··· Selected passage ···

##Pipeline for annotation of Nahant phage genomes

No more waiting for other folks to get pipelines up and running... let's figure this out.

>UBLAST of prodigal-identified proteins against several sequence databases:
>>COG

>>PFam

>>ACLAME

>>Camera Viral Proteins (CVP)

>>KEGG

>>TARA Oceans Database

>UBLAST run via run_ublasts.py script in ./scripts; implemented on server using ./scripts/ublast_runs.slurm

In [118]:
import subprocess

def run_prodigal_phage(inputfasta, out_gene, out_prot):
    to_run="prodigal -i "+inputfasta+" -o "+out_gene+" -a "+out_prot+" -p meta"
    subprocess.call(to_run.split(" "))

···

▶ What to do
Carry on the notebook about annotating Nahant phage genomes, starting right after its last line of code.

··· Information ···

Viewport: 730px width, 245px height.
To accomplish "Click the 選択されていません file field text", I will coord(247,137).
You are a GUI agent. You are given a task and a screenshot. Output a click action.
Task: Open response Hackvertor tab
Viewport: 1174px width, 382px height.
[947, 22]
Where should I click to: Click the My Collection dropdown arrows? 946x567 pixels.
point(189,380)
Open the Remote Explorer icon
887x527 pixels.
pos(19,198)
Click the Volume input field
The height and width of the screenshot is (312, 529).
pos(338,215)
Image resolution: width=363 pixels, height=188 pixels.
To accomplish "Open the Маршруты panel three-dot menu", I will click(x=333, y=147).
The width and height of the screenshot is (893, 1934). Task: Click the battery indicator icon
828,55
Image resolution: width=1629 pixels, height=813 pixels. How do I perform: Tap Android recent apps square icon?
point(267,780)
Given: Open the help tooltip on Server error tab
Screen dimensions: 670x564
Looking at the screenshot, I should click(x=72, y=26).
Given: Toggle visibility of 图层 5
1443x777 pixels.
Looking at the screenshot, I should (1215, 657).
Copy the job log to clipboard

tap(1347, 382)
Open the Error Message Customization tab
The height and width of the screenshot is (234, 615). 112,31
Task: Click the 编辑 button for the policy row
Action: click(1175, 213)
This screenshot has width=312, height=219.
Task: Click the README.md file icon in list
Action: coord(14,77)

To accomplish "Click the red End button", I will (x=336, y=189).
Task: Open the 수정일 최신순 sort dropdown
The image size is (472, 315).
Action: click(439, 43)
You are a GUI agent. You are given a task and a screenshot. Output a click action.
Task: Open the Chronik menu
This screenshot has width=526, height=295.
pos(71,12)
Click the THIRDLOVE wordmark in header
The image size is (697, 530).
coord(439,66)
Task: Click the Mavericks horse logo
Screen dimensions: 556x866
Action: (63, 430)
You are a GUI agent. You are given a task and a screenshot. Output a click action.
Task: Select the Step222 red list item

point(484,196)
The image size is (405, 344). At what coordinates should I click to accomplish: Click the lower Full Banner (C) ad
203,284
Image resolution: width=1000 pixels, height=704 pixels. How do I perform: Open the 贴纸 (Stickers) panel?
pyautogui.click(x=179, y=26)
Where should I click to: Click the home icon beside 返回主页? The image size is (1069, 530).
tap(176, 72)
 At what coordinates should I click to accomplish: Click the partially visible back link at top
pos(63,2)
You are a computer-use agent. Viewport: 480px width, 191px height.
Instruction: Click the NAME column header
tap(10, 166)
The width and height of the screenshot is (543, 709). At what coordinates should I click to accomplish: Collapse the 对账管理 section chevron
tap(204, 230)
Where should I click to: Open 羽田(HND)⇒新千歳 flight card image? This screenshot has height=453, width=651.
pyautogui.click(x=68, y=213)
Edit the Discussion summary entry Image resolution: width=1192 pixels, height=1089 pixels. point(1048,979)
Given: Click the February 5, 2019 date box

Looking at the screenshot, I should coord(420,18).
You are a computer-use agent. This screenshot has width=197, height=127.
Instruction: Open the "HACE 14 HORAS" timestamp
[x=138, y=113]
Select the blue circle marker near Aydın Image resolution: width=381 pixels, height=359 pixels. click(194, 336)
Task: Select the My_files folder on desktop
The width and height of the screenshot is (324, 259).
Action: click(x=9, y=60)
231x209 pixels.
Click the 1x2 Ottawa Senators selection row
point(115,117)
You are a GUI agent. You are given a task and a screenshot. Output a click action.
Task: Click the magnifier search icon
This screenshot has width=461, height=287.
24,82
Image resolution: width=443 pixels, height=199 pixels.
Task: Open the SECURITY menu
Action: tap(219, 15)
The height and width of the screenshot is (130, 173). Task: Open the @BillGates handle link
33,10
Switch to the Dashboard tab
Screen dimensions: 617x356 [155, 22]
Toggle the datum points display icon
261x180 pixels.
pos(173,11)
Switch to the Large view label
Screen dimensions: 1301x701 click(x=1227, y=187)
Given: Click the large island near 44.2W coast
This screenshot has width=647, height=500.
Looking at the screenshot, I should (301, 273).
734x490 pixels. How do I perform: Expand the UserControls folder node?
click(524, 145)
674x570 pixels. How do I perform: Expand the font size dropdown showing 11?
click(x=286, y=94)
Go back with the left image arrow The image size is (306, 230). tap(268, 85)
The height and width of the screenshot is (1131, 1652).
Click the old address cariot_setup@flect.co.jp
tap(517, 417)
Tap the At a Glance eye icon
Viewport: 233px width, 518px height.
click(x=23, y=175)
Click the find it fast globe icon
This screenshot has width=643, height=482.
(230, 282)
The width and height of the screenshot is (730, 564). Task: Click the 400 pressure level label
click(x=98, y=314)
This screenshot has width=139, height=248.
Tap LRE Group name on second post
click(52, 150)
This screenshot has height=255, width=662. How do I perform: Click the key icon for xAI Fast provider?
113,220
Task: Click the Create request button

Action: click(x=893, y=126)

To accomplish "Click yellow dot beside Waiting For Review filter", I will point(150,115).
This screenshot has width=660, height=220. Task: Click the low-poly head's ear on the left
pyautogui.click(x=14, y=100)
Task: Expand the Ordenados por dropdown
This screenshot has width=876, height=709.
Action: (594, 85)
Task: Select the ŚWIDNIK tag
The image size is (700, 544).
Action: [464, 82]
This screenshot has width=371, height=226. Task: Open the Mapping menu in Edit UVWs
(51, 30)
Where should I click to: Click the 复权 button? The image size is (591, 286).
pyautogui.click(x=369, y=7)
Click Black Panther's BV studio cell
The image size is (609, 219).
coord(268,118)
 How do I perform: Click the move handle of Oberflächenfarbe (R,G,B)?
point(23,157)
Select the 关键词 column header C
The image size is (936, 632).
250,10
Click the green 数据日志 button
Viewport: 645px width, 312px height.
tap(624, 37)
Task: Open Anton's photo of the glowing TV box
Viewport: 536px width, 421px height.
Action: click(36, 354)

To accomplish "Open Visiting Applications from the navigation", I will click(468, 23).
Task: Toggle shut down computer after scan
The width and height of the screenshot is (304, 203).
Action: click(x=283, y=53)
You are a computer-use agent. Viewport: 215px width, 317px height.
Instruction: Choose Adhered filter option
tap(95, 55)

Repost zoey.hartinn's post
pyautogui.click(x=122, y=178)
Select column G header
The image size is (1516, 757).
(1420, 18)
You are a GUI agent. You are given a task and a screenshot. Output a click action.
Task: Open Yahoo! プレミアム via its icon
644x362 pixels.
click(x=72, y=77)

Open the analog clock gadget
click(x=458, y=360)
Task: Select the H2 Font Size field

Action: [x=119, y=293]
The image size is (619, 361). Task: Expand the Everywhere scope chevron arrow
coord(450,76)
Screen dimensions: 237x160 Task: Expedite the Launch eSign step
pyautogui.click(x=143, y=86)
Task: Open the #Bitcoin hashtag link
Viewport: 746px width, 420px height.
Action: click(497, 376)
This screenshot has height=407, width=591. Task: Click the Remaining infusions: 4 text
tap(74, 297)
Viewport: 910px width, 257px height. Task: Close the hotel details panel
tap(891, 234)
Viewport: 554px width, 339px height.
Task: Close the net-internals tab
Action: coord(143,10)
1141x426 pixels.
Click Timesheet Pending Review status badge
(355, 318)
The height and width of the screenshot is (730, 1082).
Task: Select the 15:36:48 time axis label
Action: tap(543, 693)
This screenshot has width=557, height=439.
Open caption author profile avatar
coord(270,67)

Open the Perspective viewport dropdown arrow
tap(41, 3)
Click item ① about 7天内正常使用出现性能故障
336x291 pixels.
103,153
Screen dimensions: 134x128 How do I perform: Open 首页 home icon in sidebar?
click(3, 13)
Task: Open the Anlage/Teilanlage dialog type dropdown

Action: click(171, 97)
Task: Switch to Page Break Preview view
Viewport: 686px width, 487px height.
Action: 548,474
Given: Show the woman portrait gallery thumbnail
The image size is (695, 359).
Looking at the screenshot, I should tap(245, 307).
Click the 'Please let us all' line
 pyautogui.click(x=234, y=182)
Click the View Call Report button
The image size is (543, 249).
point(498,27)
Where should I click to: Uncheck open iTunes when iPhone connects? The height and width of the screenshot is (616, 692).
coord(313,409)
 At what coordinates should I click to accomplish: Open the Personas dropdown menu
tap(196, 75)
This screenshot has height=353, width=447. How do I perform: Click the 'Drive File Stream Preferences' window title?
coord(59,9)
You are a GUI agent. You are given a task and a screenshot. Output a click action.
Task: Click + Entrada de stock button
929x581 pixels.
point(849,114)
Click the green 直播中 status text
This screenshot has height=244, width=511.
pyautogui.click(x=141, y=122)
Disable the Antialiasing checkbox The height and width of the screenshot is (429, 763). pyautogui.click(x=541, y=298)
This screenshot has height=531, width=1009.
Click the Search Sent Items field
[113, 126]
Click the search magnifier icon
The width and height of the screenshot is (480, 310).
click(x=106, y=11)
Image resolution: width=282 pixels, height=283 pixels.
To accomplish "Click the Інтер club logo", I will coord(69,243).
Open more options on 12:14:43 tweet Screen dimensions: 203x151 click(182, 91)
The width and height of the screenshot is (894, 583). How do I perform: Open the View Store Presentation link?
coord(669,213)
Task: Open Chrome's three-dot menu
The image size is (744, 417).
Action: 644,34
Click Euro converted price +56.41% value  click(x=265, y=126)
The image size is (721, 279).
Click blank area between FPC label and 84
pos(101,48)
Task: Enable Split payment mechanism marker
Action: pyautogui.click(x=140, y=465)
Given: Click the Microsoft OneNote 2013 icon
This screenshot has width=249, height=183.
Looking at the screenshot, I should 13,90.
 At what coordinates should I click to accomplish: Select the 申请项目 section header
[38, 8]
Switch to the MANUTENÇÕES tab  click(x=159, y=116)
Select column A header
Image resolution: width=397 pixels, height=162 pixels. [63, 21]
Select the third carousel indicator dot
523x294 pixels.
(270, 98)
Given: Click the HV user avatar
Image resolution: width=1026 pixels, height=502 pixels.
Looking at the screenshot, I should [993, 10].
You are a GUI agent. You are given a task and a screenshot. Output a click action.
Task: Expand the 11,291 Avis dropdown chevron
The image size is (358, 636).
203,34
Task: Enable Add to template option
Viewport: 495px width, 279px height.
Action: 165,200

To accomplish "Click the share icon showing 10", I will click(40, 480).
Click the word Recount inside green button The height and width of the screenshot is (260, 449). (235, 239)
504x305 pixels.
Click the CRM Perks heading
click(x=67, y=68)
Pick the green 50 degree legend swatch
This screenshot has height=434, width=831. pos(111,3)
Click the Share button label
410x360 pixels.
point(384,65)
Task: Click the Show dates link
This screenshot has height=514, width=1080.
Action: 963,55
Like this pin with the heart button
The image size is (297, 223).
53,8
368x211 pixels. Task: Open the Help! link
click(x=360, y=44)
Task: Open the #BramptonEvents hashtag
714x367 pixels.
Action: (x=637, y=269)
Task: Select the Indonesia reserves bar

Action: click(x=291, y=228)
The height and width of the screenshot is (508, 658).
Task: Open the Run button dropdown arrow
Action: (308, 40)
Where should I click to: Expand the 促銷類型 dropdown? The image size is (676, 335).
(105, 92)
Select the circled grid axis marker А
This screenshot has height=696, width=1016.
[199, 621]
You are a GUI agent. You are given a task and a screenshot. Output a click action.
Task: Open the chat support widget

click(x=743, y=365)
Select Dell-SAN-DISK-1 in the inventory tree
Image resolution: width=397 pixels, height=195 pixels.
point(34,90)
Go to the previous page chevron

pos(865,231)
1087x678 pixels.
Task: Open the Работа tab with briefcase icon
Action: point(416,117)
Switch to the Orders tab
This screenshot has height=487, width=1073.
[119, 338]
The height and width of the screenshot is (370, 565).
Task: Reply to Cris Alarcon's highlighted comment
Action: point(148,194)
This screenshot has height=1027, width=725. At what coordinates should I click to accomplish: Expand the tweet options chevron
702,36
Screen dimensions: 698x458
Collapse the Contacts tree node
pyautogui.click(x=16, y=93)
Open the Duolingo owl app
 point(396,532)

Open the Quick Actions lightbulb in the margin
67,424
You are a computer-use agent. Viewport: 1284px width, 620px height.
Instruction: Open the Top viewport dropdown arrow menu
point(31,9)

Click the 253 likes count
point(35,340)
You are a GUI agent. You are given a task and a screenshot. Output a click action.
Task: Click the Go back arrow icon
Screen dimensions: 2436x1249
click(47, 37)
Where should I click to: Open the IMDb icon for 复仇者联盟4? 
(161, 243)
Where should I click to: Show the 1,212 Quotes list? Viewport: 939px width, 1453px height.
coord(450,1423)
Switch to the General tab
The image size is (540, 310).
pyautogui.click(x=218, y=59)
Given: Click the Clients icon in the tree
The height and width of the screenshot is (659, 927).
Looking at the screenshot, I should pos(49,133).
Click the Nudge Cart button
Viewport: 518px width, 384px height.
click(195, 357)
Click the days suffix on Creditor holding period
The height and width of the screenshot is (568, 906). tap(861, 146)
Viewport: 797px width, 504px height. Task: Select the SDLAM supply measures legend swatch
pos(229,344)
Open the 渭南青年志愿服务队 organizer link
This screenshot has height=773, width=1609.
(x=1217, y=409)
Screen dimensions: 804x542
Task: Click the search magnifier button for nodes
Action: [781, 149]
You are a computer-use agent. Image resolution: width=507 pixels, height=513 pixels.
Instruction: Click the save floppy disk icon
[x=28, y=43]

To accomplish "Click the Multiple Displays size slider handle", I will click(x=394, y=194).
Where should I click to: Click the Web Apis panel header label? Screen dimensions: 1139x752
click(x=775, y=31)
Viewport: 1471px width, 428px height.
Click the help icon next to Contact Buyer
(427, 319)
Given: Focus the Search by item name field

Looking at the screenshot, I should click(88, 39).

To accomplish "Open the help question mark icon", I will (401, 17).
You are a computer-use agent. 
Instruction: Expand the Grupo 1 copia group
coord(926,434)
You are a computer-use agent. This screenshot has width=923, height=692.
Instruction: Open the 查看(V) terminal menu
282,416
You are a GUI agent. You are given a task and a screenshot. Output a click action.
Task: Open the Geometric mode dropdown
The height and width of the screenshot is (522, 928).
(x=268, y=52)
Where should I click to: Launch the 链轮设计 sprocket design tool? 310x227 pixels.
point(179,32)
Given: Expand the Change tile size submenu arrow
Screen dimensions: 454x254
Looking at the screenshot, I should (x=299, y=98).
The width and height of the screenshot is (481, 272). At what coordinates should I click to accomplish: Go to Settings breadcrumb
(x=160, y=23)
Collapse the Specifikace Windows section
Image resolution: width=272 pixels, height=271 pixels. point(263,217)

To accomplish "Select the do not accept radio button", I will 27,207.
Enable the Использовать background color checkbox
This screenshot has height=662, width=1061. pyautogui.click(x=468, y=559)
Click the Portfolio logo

···

▶ Answer to this exercise
def run_blastp(inputfasta="input.fasta", output_file="blast.out", database="databast.fasta", evalue="0.001"):
    to_run="blastp -db "+database+" -query "+inputfasta+"-evalue "+evalue+" -outfmt 6 -out "+output_file
    subprocess.call(to_run.split(" "))

def run_formatdb(fastafile, protein="yes"):
    dbtype="prot"
    if protein=="no":
        dbtype="nucl"
    to_run="makeblastdb -in "+fastafile+" -dbtype "+dbtype
    subprocess.call(to_run.split(" "))
    
def run_formatudb(fastafile, databasefile="db.udb", ublast_path="/home/sbiller/usearch7.0.1090_i86linux64"):
    to_run=ublast_path+" -makeudb_ublast "+fastafile+" -output "+databasefile
    subprocess.call(to_run.split(" "))
    
def run_ublastp(fastafile, out_file, udb, evalue, ublast_path="/home/sbiller/usearch7.0.1090_i86linux64"):
    to_run=ublast_path+" -ublast "+fastafile+" -db "+udb+" -evalue "+evalue+" -accel 0.5 -blast6out "+out_file+" -top_hit_only"
    subprocess.call(to_run.split(" "))
    
def run_trna_scan(input_file, output):
    if os.path.exists(output):
        os.remove(output)
    args=["tRNAscan-SE", "-o", output, "-G", "-D","-N", input_file]
    subprocess.call(args)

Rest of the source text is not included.